-- START OF Selected text --
The Ohio Supreme Court addressed workers' compensation in September 2020 in Crown Services v. Miami Valley Paper Tube. It is an interesting opinion because it addresses what we refer to as "venue" or the place where trial is to occur, and also jurisdiction or the authority to hear a case.

Judge David Langham

Judge David Langham

Various statutes define these, and there are distinctions from jurisdiction to jurisdiction. The specifics of this case address a subcategory of venue selection called "non conveniens."

Non conveniens allows "a court with jurisdiction over a case to dismiss it because the convenience of the parties and the interest of justice would be better served if the case were brought in a court having proper jurisdiction in another venue," according to Webster. Thus, a court that can hear a case does not necessarily have to hear a case. This is dependent upon the existence of some other court having jurisdiction, though.

Crown Services was a temporary staffing company that provided employees to a variety of businesses, including Miami Valley Paper Tube.

So, an Ohio manufacturer contracted with a Kentucky-based staffing company to procure labor. The relationship between the two companies was contractual, as are the vast majority of interactions between companies. It behooves those in business to understand contracts.

This general staffing agreement provided for the provision of staff and "required Crown to maintain workers’ compensation insurance for its employees in accordance with the laws of Kentucky," where it was located. In fulfillment of that requirement, Crown obtained a workers’ compensation policy from Zurich Insurance. 

Additionally, the contract included "a forum-selection clause establishing that the agreement is governed by the laws of Ohio." Thus, the "validity and interpretation of" the contract would be governed by Ohio's laws. In addition, the two parties agreed that the exclusive personal jurisdiction would belong to the state courts of Ohio.
-- END OF Selected text --
→ Given problem 1
In the Crown Services article, which company issued Crown's workers' compensation policy?
→ Given problem 2
Please turn the paragraph of the Crown Services article that begins "Non conveniens allows" into a short bulleted list that keeps its main facts.
→ Given problem 3
Carry on the Crown Services article from the point where the text stops.
The rows after this point aren't needed.
-- START OF Extracted information --
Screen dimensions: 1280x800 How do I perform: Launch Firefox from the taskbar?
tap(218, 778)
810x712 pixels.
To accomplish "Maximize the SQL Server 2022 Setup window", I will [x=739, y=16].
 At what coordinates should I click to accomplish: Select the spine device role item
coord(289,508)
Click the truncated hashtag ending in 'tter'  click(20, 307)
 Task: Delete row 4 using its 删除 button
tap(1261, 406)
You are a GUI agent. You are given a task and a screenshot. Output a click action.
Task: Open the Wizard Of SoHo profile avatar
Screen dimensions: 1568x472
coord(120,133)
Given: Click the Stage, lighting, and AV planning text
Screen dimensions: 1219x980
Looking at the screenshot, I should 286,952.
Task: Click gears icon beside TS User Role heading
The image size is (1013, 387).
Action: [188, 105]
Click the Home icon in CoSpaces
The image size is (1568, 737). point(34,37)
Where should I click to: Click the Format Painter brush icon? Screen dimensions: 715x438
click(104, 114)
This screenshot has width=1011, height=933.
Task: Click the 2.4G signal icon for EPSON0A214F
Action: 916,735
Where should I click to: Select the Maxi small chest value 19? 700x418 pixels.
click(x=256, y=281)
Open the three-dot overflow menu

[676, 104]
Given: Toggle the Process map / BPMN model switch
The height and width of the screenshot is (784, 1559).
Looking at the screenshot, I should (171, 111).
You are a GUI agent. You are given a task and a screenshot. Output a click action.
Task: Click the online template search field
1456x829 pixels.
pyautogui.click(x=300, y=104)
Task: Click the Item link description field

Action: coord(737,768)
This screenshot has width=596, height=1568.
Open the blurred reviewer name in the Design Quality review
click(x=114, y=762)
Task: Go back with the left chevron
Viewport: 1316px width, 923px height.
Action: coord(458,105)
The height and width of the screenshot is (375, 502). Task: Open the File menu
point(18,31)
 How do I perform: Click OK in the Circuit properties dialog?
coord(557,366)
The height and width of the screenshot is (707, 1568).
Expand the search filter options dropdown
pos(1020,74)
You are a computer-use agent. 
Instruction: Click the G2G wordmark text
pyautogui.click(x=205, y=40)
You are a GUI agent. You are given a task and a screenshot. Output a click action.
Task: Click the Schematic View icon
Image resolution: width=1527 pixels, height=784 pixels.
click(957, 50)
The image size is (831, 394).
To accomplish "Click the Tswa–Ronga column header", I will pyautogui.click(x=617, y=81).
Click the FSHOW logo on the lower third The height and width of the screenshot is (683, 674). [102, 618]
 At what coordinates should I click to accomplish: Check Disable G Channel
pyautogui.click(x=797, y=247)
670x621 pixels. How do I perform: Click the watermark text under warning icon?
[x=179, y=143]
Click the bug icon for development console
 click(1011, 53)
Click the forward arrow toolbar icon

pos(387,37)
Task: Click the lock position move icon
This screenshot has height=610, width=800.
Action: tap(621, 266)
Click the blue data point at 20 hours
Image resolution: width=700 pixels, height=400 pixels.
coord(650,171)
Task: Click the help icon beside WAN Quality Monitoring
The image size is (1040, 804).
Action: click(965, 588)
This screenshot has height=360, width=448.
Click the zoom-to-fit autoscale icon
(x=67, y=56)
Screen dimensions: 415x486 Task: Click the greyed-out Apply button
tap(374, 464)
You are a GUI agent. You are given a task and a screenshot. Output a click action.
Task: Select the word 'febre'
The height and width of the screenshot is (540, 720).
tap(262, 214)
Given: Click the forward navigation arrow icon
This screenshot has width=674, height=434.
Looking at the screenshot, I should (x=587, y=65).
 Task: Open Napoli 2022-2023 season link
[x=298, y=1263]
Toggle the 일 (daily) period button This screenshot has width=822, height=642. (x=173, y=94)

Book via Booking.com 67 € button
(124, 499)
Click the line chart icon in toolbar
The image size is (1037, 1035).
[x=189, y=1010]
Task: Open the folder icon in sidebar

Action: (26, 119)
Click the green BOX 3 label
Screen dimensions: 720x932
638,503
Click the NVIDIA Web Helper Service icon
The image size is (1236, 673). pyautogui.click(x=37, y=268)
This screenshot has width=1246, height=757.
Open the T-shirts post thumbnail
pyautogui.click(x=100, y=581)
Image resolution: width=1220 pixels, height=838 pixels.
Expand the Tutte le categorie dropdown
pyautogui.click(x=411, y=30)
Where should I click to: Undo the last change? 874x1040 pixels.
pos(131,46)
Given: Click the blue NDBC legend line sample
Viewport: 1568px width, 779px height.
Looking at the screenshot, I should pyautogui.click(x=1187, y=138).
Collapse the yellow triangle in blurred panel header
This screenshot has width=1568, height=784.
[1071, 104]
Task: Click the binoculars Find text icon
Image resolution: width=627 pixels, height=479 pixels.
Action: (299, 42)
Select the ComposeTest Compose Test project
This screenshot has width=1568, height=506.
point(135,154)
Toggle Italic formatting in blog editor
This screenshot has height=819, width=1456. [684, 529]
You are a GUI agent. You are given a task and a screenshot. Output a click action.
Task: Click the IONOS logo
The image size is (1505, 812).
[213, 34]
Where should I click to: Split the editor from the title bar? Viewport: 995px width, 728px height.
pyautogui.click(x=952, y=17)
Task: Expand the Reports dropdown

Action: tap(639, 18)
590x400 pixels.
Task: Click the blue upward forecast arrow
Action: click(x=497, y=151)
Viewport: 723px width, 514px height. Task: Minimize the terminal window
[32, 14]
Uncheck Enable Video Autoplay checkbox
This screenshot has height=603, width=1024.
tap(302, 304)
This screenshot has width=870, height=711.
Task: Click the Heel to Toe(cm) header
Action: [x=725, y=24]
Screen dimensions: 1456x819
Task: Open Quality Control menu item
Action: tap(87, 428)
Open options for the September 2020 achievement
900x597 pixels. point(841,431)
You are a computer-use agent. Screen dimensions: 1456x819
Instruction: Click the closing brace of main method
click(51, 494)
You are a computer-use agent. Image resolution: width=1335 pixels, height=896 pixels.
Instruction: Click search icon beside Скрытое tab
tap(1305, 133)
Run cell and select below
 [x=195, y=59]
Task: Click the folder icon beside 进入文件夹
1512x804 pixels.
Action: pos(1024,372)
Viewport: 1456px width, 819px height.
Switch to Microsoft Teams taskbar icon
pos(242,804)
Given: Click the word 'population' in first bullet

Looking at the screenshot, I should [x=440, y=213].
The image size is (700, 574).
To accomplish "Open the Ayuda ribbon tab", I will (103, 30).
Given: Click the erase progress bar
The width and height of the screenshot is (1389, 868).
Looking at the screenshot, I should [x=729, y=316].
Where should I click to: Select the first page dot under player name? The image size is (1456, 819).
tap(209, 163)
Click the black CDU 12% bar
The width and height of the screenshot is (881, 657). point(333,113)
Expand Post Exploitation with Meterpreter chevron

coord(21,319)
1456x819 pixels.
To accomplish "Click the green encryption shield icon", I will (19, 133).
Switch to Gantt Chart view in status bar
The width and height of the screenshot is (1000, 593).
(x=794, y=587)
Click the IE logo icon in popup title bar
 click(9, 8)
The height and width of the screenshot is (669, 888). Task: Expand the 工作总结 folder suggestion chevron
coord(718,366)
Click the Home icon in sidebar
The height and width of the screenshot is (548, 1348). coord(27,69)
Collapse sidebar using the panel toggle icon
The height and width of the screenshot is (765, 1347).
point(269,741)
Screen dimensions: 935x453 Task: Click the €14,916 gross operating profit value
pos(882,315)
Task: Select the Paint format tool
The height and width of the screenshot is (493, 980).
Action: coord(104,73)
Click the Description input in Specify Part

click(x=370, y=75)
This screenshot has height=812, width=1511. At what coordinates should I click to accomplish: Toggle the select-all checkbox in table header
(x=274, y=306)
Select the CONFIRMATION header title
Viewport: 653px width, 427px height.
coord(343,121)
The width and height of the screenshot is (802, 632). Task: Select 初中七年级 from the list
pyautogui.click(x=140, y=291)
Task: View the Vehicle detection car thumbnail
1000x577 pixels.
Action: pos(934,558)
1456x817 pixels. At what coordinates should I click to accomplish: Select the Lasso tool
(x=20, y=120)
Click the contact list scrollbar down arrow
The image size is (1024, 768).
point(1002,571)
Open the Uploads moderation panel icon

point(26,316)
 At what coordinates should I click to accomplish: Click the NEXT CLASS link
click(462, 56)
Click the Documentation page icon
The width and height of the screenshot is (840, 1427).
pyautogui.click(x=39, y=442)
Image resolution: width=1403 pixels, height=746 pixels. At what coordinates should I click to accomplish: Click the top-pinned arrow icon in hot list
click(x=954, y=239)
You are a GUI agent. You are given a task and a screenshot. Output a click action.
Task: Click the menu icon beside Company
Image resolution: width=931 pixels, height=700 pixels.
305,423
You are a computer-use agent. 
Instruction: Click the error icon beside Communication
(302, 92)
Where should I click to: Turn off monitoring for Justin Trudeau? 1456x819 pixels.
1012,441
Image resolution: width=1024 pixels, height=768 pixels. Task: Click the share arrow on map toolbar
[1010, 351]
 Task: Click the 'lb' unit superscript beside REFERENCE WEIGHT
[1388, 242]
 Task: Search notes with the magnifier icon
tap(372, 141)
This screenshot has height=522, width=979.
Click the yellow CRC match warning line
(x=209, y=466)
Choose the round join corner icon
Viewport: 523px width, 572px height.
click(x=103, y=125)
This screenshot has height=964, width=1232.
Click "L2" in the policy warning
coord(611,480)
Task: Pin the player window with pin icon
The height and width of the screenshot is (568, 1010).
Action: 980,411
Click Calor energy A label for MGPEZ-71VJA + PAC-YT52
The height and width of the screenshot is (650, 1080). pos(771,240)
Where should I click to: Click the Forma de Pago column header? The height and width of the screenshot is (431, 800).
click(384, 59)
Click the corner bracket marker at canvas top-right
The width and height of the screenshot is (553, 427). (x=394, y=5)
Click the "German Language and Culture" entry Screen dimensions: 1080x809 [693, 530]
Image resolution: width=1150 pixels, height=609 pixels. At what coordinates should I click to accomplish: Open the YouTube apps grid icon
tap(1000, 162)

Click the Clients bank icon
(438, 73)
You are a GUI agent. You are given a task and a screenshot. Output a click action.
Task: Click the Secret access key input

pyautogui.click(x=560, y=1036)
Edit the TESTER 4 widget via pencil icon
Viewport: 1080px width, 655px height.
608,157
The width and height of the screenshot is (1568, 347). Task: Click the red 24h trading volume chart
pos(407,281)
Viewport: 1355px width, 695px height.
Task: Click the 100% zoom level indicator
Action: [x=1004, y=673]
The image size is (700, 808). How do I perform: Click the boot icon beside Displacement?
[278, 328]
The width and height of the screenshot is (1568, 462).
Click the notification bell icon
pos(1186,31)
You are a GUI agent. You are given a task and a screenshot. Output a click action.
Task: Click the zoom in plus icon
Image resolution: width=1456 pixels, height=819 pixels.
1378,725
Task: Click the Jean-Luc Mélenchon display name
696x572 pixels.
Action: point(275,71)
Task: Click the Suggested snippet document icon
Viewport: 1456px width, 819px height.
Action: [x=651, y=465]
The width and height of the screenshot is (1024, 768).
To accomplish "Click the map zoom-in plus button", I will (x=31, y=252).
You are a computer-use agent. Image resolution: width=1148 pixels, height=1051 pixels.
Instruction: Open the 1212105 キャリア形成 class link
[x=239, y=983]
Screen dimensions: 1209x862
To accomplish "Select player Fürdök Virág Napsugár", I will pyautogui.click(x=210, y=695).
-- END OF Extracted information --
→ Right answer 1
Zurich Insurance.

→ Right answer 2
- Non conveniens lets a court with jurisdiction dismiss a case when the parties' convenience and the interest of justice would be better served by a court with proper jurisdiction in another venue.
- So a court that can hear a case does not necessarily have to hear it.
- This depends on some other court having jurisdiction.

→ Right answer 3
The word "exclusive" is pretty clear. Therefore, any dispute regarding this contract would be decided in Ohio courts according to Ohio law. This is not because any such dispute would otherwise necessarily be so constrained, but because the two parties to the contract agree to that constraint. 

In 2017, there was a work injury at the Miami Valley plant in Crittenden, Kentucky. Crown (the employer) and Zurich (carrier) "became obligated under Kentucky law to pay workers’ compensation benefits" of almost $2 million. They thereafter sued Miami Valley in an Ohio court to recover the expenditures to the injured worker in the amount of $1,944,807. 

Essentially, the employer and carrier claimed Miami Valley "breach(ed) ... the staffing agreement" in failing to "properly train employees, provide employees with safe working conditions and properly control and safeguard the premises." Miami Valley tried to change the venue, arguing it had no ties to the Ohio county in which the E/C had sued, but that motion was denied. 

Miami Valley next sought to dismiss the lawsuit "based on the doctrine of forum non conveniens. The Ohio company was seeking to litigate the issue instead in Grant County, Kentucky. Crown and Zurich opposed the motion, asserting the contract clause that agreed to the jurisdiction of Ohio's courts. Notably, it is not uncommon for parties to a contract to "forum shop" and contractually select the court that will decide disputes. It is likewise not uncommon for a party to seek a more favorable forum when litigation later becomes necessary.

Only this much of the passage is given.